In your copy, include every line of the listing below exactly but none of the pictures.

=== GIVEN INFORMATION ===

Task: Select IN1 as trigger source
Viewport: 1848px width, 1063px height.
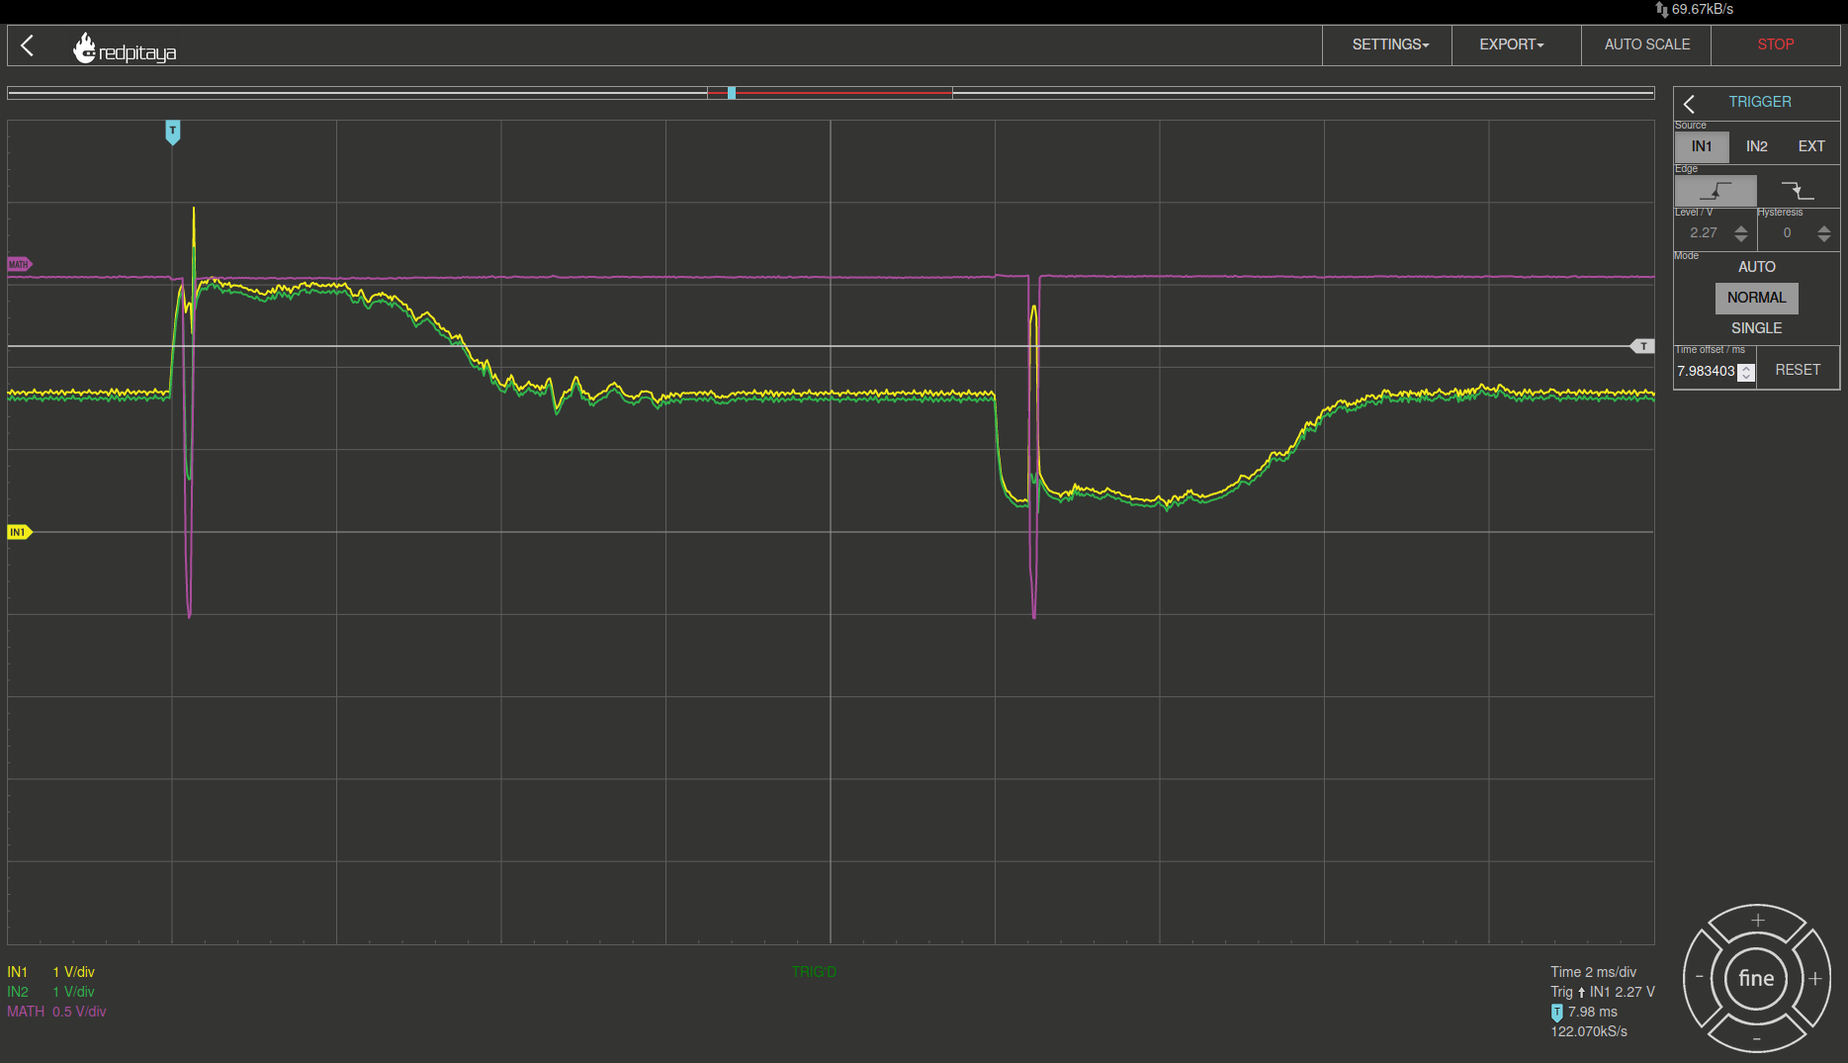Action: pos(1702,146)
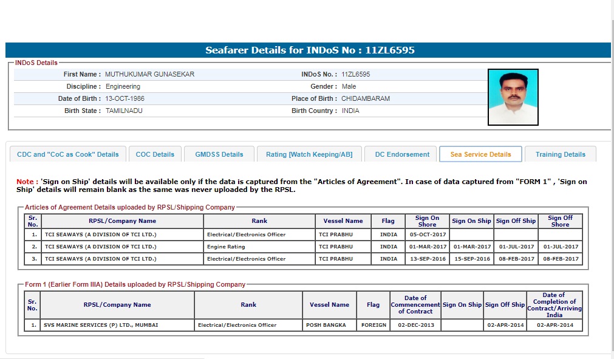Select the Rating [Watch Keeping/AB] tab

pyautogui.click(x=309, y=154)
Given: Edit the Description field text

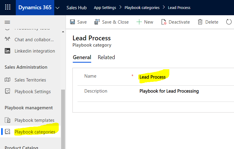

===

### TASK OUTPUT
Task: Select IN1 as trigger source
Viewport: 1848px width, 1063px height.
Action: pos(1702,146)
Select the Rating [Watch Keeping/AB] tab

pyautogui.click(x=309, y=154)
Given: Edit the Description field text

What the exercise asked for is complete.